南北共同連絡事務所は、2018年4月の南北首脳会談で設置が合意され、その年9月に開所。

 

韓国政府は、爆破に対し「北朝鮮が状況を悪化させる場合、我々は強く対応する事を厳しく警告する」と声明を出した。

13日の爆破予告に対し、15日には文大統領が「意思疎通と協力で問題を解決すべきだ」と呼びかけたばかりだったという。その翌日に爆破ってのは、呼びかけへの北朝鮮の答えということなんだろうか。

 

報道によると、中国での新型コロナの感染拡大で、北朝鮮は1月に中国との国境を封鎖。国連の北朝鮮の人権問題担当者によれば、3月4月で、北朝鮮と中国との貿易は以前より90%以上減少、医薬品価格は高騰、ホームレスは増加、深刻な食糧不足に陥っている可能性もあるという。

韓国も、平壌で物価急騰と買いだめが起きているという情報を掴んでるみたいだ。

 

今回の爆破は、専門家によれば韓国との対話路線からの完全決別の意思表明であり、韓国との間で緊張を高めることで国内の不満を外部に向けようとしている、のだという。

 

2019年2月のハノイでの2度目の米朝首脳会談で、北朝鮮は特段の成果を得られないまま、1年以上が過ぎた。ただでさえ国際的な制裁で経済が疲弊しているところは持ってきての新型コロナウィルスのパンデミックだから、北朝鮮が経済的に弱りきっているんだろうというのは、素人でも推測できる。

 

 

米国との関係改善がかなわないまま、韓国との対話路線を継続することよりも、国内のフラストレーションのはけ口として共同連絡事務所を爆破し、対話路線の決別をアピールすることの方が北朝鮮にとっては利益になるという判断なんだろうか。

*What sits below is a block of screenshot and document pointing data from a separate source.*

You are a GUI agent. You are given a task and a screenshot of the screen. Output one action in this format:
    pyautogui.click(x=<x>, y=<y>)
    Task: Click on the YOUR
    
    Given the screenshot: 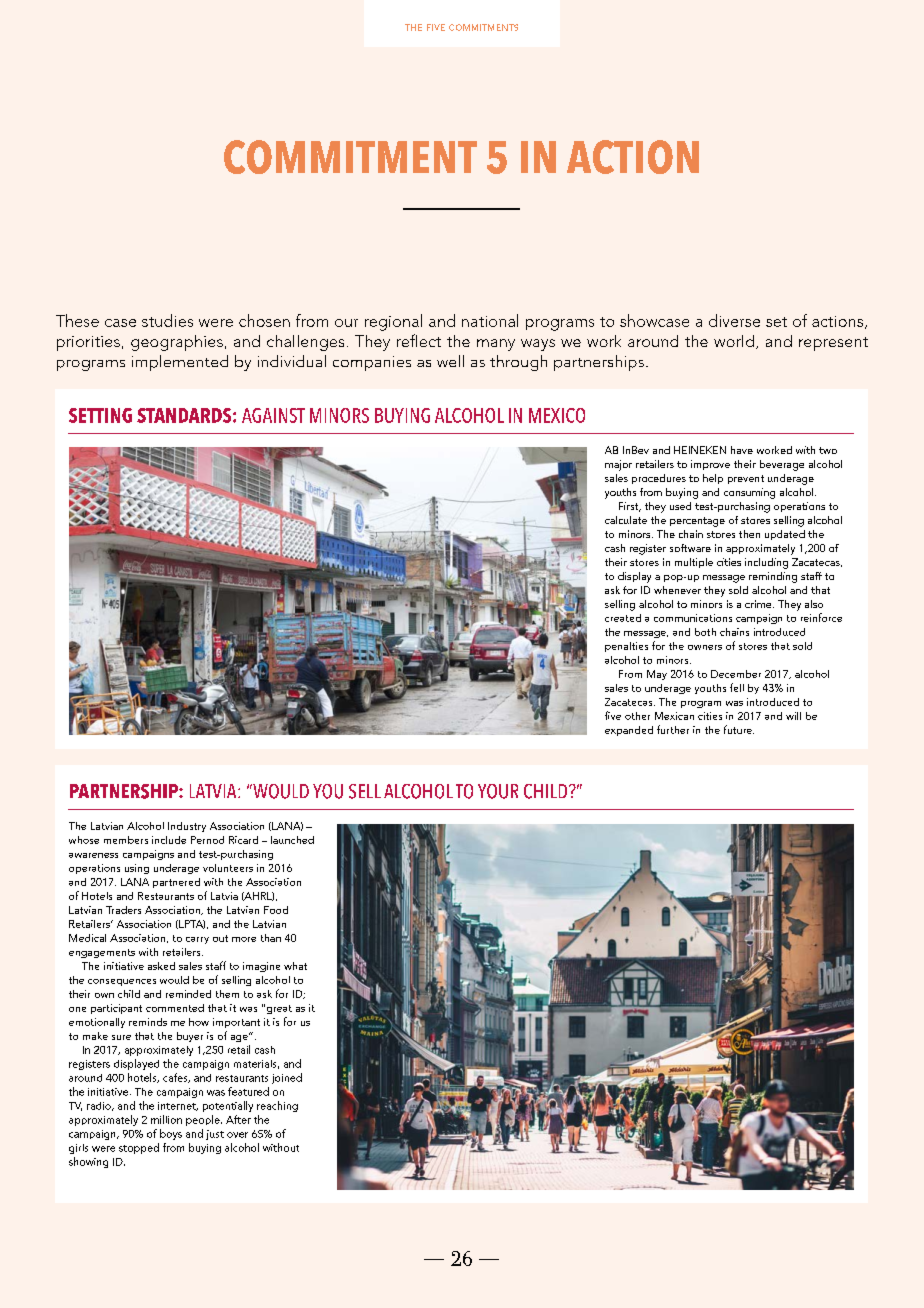 What is the action you would take?
    pyautogui.click(x=498, y=791)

報道によれば、北朝鮮は、アメリカ大統領選の年に緊張を高めるという過去があるみたいだ。けど、その分、その限界もわかっていて、それは長距離弾道ミサイルはダメだけど、韓国国境での軍事的な挑発は大丈夫、みたいなラインがあるらしい。

 

 

新型コロナで多くの死者を出し、経済的にも大きな犠牲を払い、人種差別への抗議デモで揺れる米国。北朝鮮との戦争の危機を避けた、というのを大きな外交上の得点としているトランプ大統領。で、再選をかけた大統領選は11月。

 

 

瀬戸際外交は得意の手口なんだとしても、どっちの国も多分かつてないほど余裕がない中、っていうのがちょっと怖い。